Plants get selenium from soil, and animals get selenium from eating those plants. We, in turn, get selenium from consuming plant and animal products in a balanced diet.
Of course, different soils contain different amounts of selenium. Not to mention, naturally occurring pH and organic material influence selenium amounts in the soil—meaning that, along with agricultural toxins, geography is also a factor in how much of this trace mineral you can get from plant and animal sources.
(I learned this early in my career, when I was awarded a grant by the National Cancer Institute to study the role of selenium supplementation in reducing the risk of cancer in a region of China where the soil was extremely low in the mineral.)
Brazil nuts, seafood, and meat are the richest sources of selenium. Whole grains, dairy products, poultry, and eggs are also good sources.
But I also advise supplementing with selenium to ensure you get optimal amounts. I recommend 100 mcg per day to help reduce your risk of the following health conditions…
Viruses.
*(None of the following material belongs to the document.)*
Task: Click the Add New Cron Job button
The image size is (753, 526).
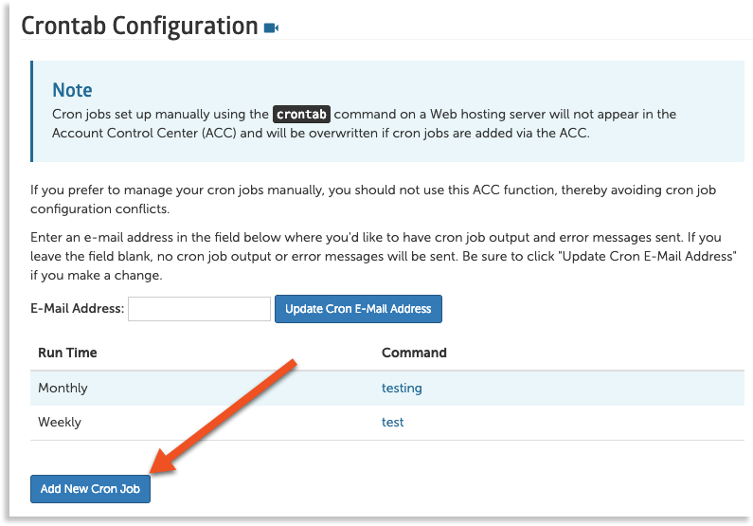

Selenium is a powerful antioxidant that has been shown to boost immune-cell function. That’s why it’s often included in immune-boosting supplements (like for the common cold and flu). It’s even been called “birth control” for viruses, as it blocks a virus’ ability to multiply—which allows your immune system to catch up and eliminate the infection.
Cancer. As I and other researchers have found, selenium’s natural ability to reduce oxidation in cells helps it fight certain cancers. Studies have found that people with high blood levels of selenium have a lower risk of breast, lung, colon, rectum, and prostate cancers.
Heart disease. Selenium has anti-inflammatory effects, and research shows it lowers the amount of the inflammatory marker C-reactive protein in your body—a key indicator of heart disease. Studies show that selenium can also reduce your risk of cardiomyopathy (abnormality of the heart muscle) that leads to heart disease and heart failure.
Alzheimer’s and dementia. Some evidence suggests that selenium can lower your risk of Alzheimer’s disease and age-related memory loss.
And finally, as I reported in the August 2021 issue of Insiders’ Cures, research shows selenium can even boost your longevity. Which is really no surprise when you consider all of the ways this essential mineral can protect your health!